Matson does it again in Since You’ve Been Gone.  As with Amy and Roger’s Epic Detour and Second Chance Summer, she carefully crafts a bildungsroman different from most in YA because she does it without being graphic in nature.  Instead, she creates characters the reader cares about (and often wishes were their friends) and grows with throughout the novel.  In Since You’ve Been Gone, the novel seems to be plot driven, Emily trying to complete “The List”, but instead, one realizes at the end, is actually a character study and story of identity.  This is a great novel for students who may have lost someone close to them because, although Sloane isn’t permanently gone, the feeling of loss and grief from that loss is what drive Emily to complete, what some may consider, Sloane’s dying wish, “The List”.  As Emily found an identity through Sloane and with Sloane, she now, because of Sloane, has found her true self; an independent, confident Emily.

Realistic Fiction   Erin Parkinson, Lincoln Jr/Sr High School


The Ghosts of Tupelo Landing…a sequel to Three Times Lucky


Turnage, Sheila. The Ghosts of Tupelo Landing. New York: Kathy Dawson Books, 2014. 978-0-8037-3671-9. 352p. $16.99. Gr. 4-8.

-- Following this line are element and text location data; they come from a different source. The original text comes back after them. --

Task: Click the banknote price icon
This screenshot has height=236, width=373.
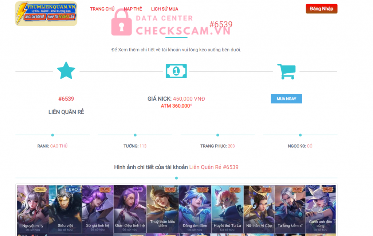Action: tap(176, 71)
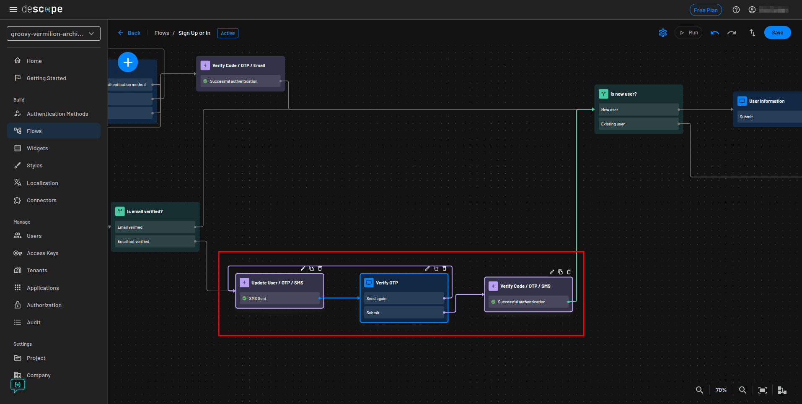Undo the last flow change

click(x=714, y=32)
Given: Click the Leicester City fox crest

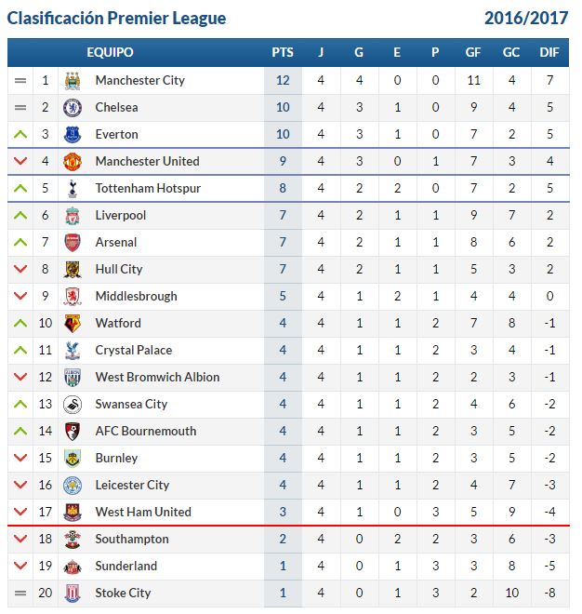Looking at the screenshot, I should pos(73,486).
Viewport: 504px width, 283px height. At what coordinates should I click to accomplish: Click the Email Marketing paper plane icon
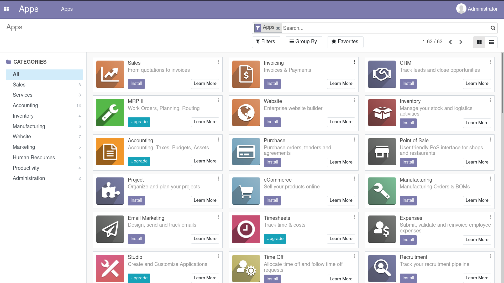tap(110, 229)
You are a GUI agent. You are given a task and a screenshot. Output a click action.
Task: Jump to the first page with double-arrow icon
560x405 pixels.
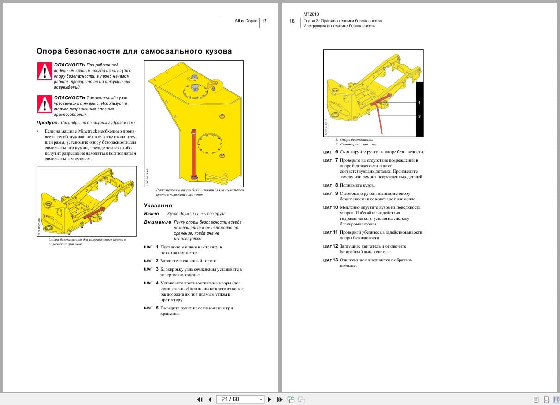pyautogui.click(x=200, y=399)
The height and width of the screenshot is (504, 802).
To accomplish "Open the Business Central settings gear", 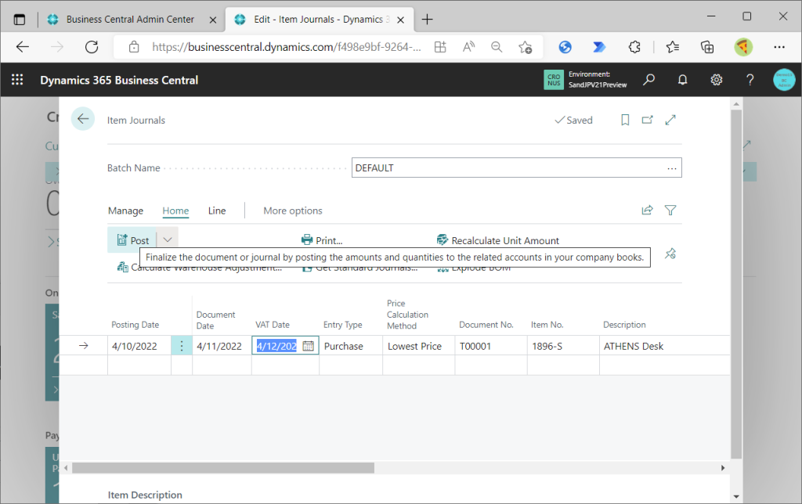I will 716,80.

Mo LoBeau and the Desperado Detective Agency are back in this hilarious sequel to Newbery Honor book (2013) Three Times Lucky (2012).  After Miss Lana and Grandmother Miss Lacy accidentally purchase the old Tupelo Inn, they find out that with the inn (in very small print) comes a ghost.  Now, it’s up to Mo and Dale to figure out who this ghost is and why he/she is haunting Miss Lana’s inn.  As the Desperados begin their investigation, new kid, Harm Crenshaw, starts lurking around.  As Mo and Dale try to figure out the usually-a-bully-but-once-in-a-while-nice-guy Harm and why he’s hanging about, they must also tackle their living history assignment in order to pass the sixth grade; an assignment that means interviewing the most vial citizen of Tupelo Landing, Red Baker.

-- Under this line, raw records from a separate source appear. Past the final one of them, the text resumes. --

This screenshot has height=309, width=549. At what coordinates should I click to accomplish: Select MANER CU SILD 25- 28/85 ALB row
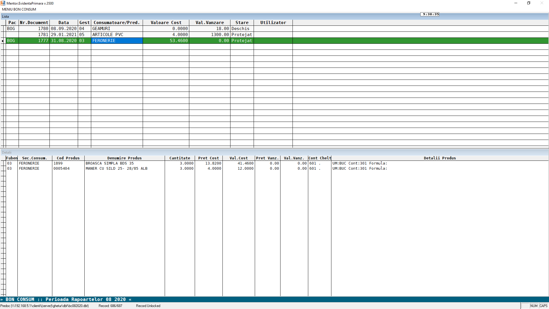point(116,169)
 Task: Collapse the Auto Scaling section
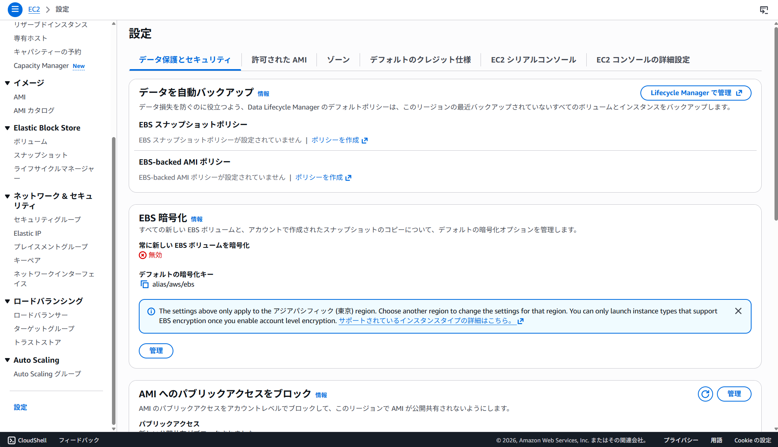pyautogui.click(x=7, y=360)
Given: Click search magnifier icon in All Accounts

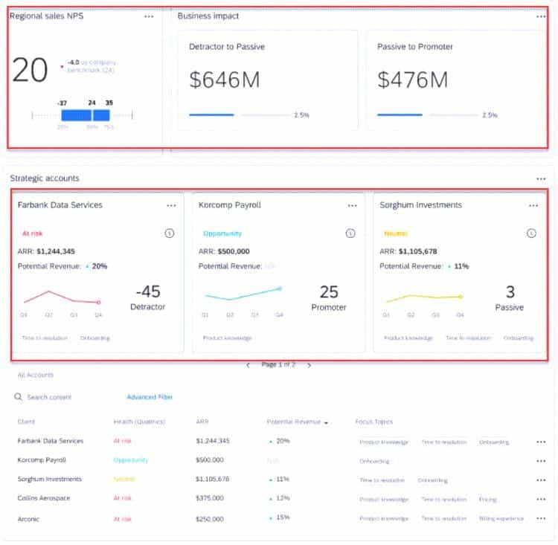Looking at the screenshot, I should (x=19, y=397).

The Ghosts of Tupelo Landing is a fabulous sequel and middle-grades novel (it earned a starred review from Booklist, Kirkus, Publishers Weekly, and School Library Journal).  Mo LoBeau is one of the most loveable characters; she’s everything many middle school girls want to me: confident, funny, intelligent, a dare-devil, in love, and loved (and beloved).  Mo is a great character role-model.  I also love Tupelo Landing.  It reminds me over my old home, a town of around 800 people, where everyone supports one another and often knows one another.  I hope to see Mo LoBeau again soon.  One final note…Turnage writes on page 85, “Stress focuses you right up until it sucks your brain dry.  Standardized testing taught me that.”  How true…how true 🙂

Realistic Fiction    Erin Parkinson, Lincoln JSHS, Ellwood City

Those Who Wish Me Dead


Koryta, Michael. Those Who Wish Me Dead. New York: Little, Brown and Co., 2014. 978-0316122559. 392 p. $26.00. Gr. 10 and up.

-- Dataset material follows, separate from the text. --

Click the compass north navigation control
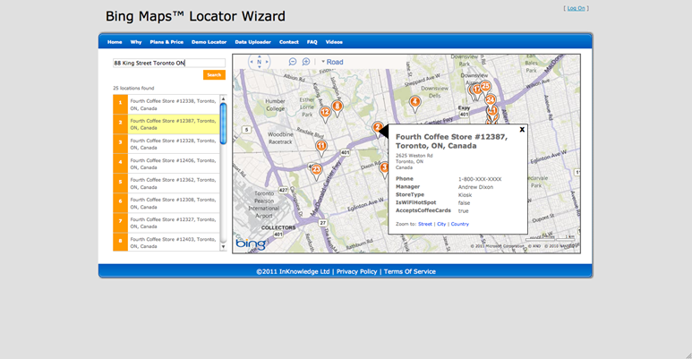The image size is (692, 359). (259, 62)
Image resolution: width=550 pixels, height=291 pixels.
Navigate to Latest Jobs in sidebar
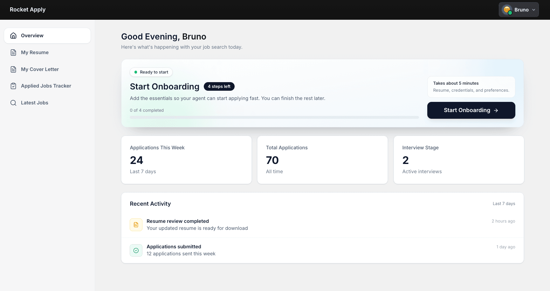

While cliff jumping at the quarry one day, 13-year old Jace witnesses a brutal murder. Now he is the next target of the killers, the merciless Blackwell Brothers. To buy the police some time to find the Blackwells before they find Jace, the boy is given a new identity and hidden in a Montana wilderness skills program for troubled teenagers. Even Ethan Serbin, the survival specialist in charge of the wilderness program, doesn’t know which of the seven boys in his group is the one in hiding. But when the Blackwell Brothers attack Ethan’s wife and set fire to his house, Jace knows in his gut that those who wish him dead are coming for him next. From the very first sentence, this novel will have you on the edge of your seat. With a riveting plot, believable characters, and a setting so real that you can almost feel the heat from the campfire and hear the snap of twigs as the bad guys sneak up behind you, this is a pageturner in every sense of the word!

Realistic Fiction (Suspense)            Amy V. Pickett, Ridley High School

This is an excellent crossover novel; it’s written for adults, but teenaged Jace and the wilderness survival angle lend it tremendous appeal for young adult readers. It would be interesting to pair it with Becca Fitzpatrick’s recent winter-survival thriller Black Ice (Simon & Schuster, 2014) or have a book discussion including a viewing of Discovery’s popular survival series, Dude, You’re Screwed.